Key naming standards

There are five accepted formats a key name can follow. The examples all use the container.port key as a demonstration for simplicity.

common/key

These are values that are consistent, regardless of service or environment.

For example common/container.port would mean all services would all get the same value wherever they deploy.

The common/ text is necessary due to the limitation the Azure CLI used in pipelines returns keys. Without the prefix there would be no way to only return these common items.

environment/key

These are values that are environment specific, but not service specific.

For example, dev/container.port would mean all services would get the same value when deploying to the dev environment.

service/common/key

These are values that are service specific, but not environment specific.

For example, ffc-demo/common/container.port would mean all deployments belonging to the ffc-demo service would get the same value wherever they deploy.

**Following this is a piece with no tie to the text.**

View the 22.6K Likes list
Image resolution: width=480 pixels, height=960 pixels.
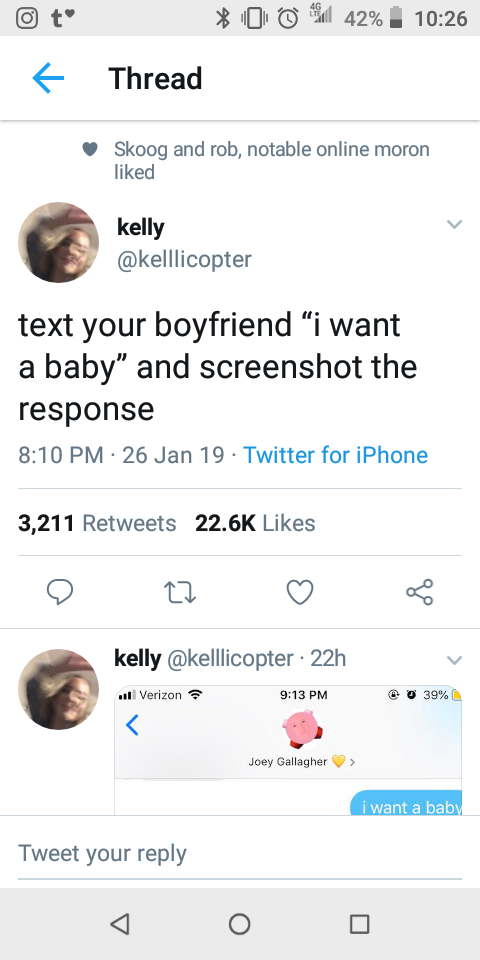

As before the /common/ text is necessary to ensure the Azure CLI returns only relevant values.

service/environment/key

These are values that are service and environment specific.

For example, ffc-demo/dev/container.port would mean all deployments belonging to the ffc-demo service would get the same value when deploying to the dev environment.

pr/key

These are only used for PR deployments in CI when you need to provide a different value for that PR deployment and still be able to provide individual microservie labels (see below). They are also used by CI to obtain dynamic infrastructure values.

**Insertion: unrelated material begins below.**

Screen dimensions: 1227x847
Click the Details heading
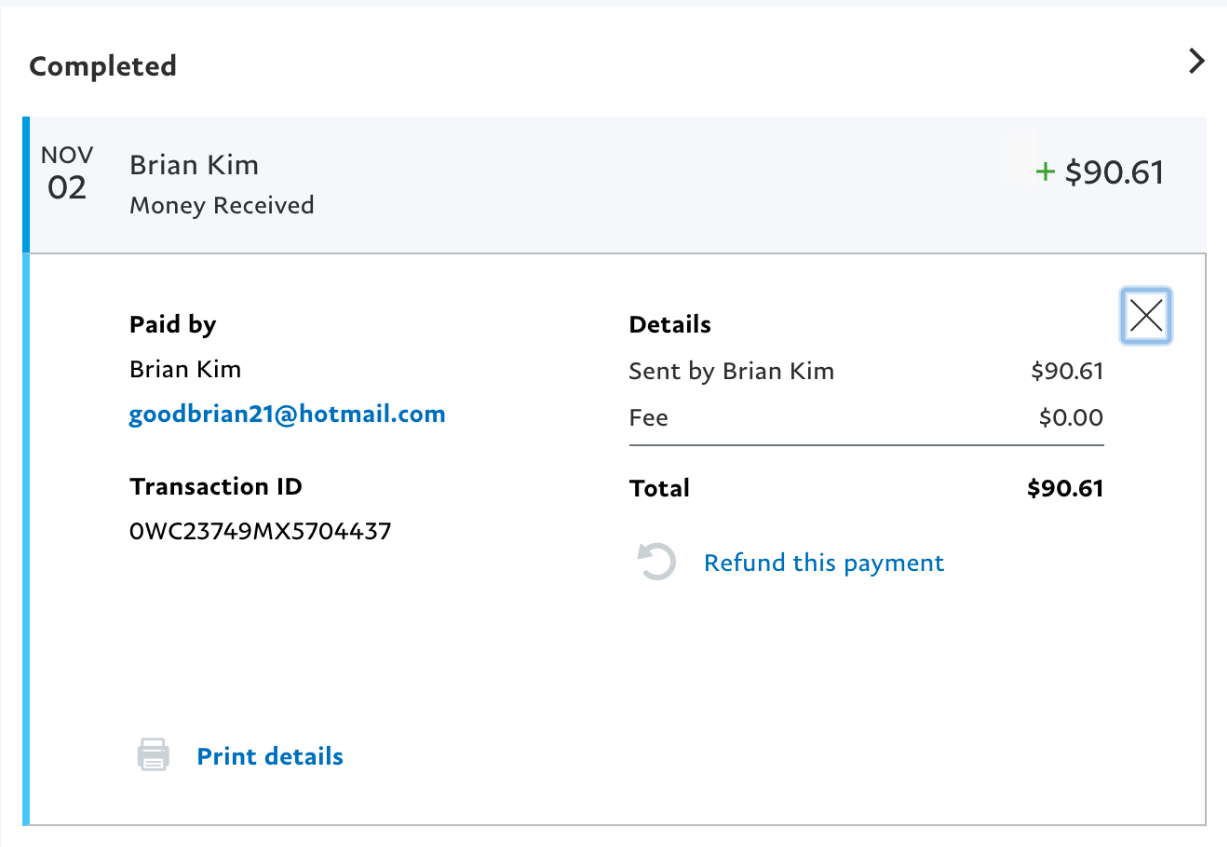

For example, pr/container.port would mean all PR deployments would get the same port value.

Microservice specific values

When you want to provide a value depending on the specific microservice and not just the service you can add a different label to that key referencing the name of the microservice.

For example, if you have a key ffc-demo/common/container.port with an unlabelled value of 4000 and a value of 5000 labelled ffc-demo-web, then all ffc-demo services would get a value of 4000 except the ffc-demo-web microservice which would get 5000.

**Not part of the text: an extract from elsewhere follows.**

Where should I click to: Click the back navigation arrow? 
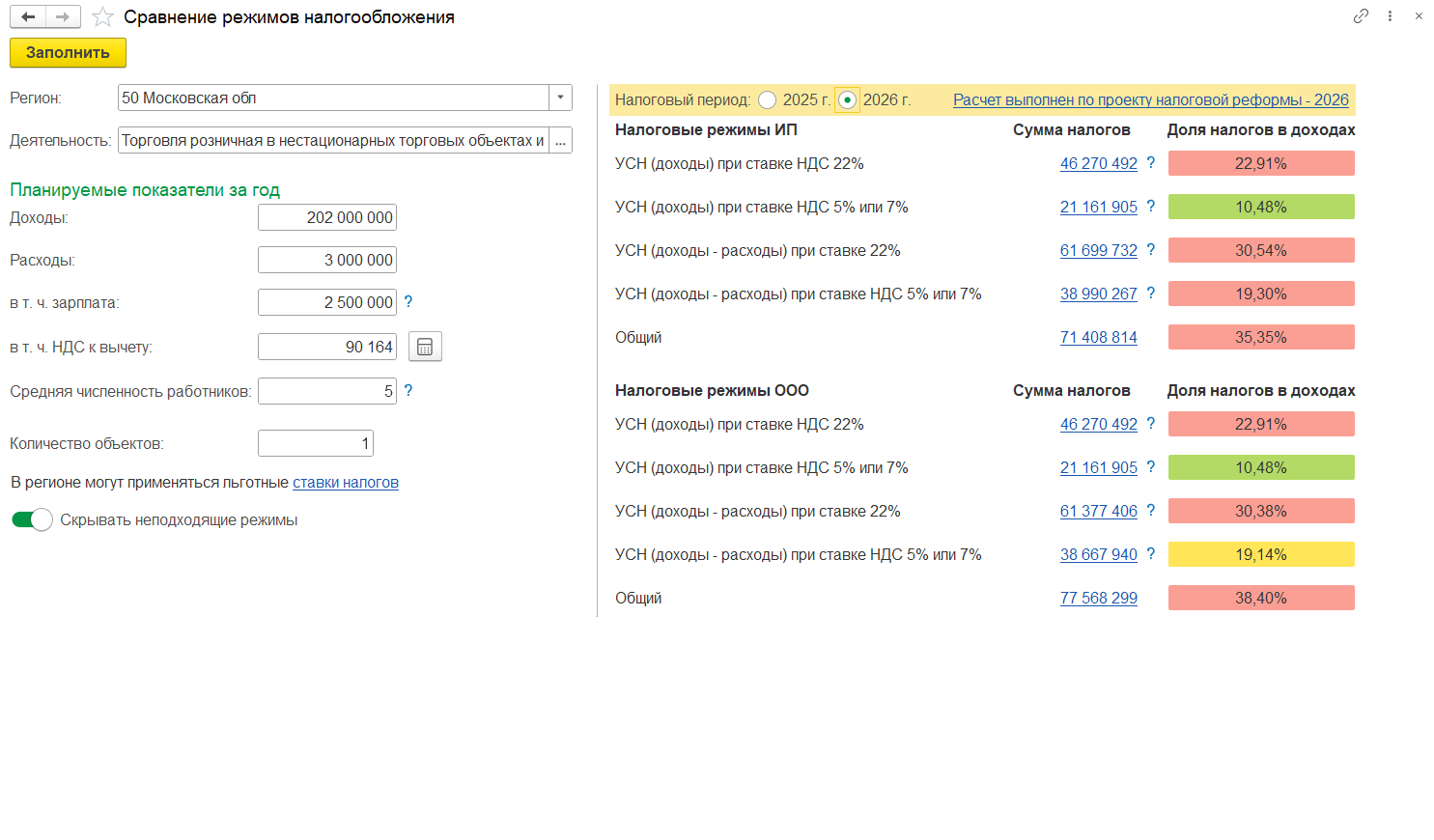click(x=28, y=17)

Order values are overridden

Within the CI and CD pipelines, the values will be sourced and overwritten in the following order.

  1. common/key
  2. common/key plus microservice label
  3. environment/key
  4. environment/key plus microservice label
  5. service/common/key
  6. service/common/key plus microservice label
  7. service/environment/key
  8. service/environment/key plus microservice label
  9. pr/key (CI PR deployment only)
  10. pr/key plus microservice label (CI PR deployment only)

Deciding which convention to use

To improve performance in CI, keys should follow a convention that gives the narrowest scope possible.

For example, if a value is only used for one service or will vary depending on the service then it should be scoped to either service/common or service/environment

Only values that are used by everyone should be scoped to common/ or environment/

Exceptions to the rule

The are some values that are exceptions to this rule because of dynamic infrastructure provisioning and related test execution in CI.

Note: these exceptions only apply to the Sandpit (SND) environment.

Ingress values

Helm charts define their ingress resources like the below:

ingress:
  server:
  endpoint:
  class:

These values must use the hierarchy environment/key for example dev/ingress.server and use labels to separate each service's value.

Database values

Helm charts define their database names like the below:

postgresService:
  postgresUser:
  postgresDb:

These values must use the hierarchy environment/key for example dev/postgresService.postgresUser and use labels to separate each service's value.

Updating values

In order for an application to pick up new configuration changes, the application must be redeployed by re-running the release pipeline.

In Sandpit, values are added direct to Application Configuration via the Azure Portal or Azure CLI. For other environments, the Platform repository is updated via a pull request, prior to re-running the pipeline.

Full details for maintaining configuration in the Platform repository can be found in this wiki.

Note: Key vault values MUST be added to Key Vault before merging any changes to the pipeline repository. Otherwise all builds will fail for that service. Only CCoE can update PreProduction and Production Key Vault values.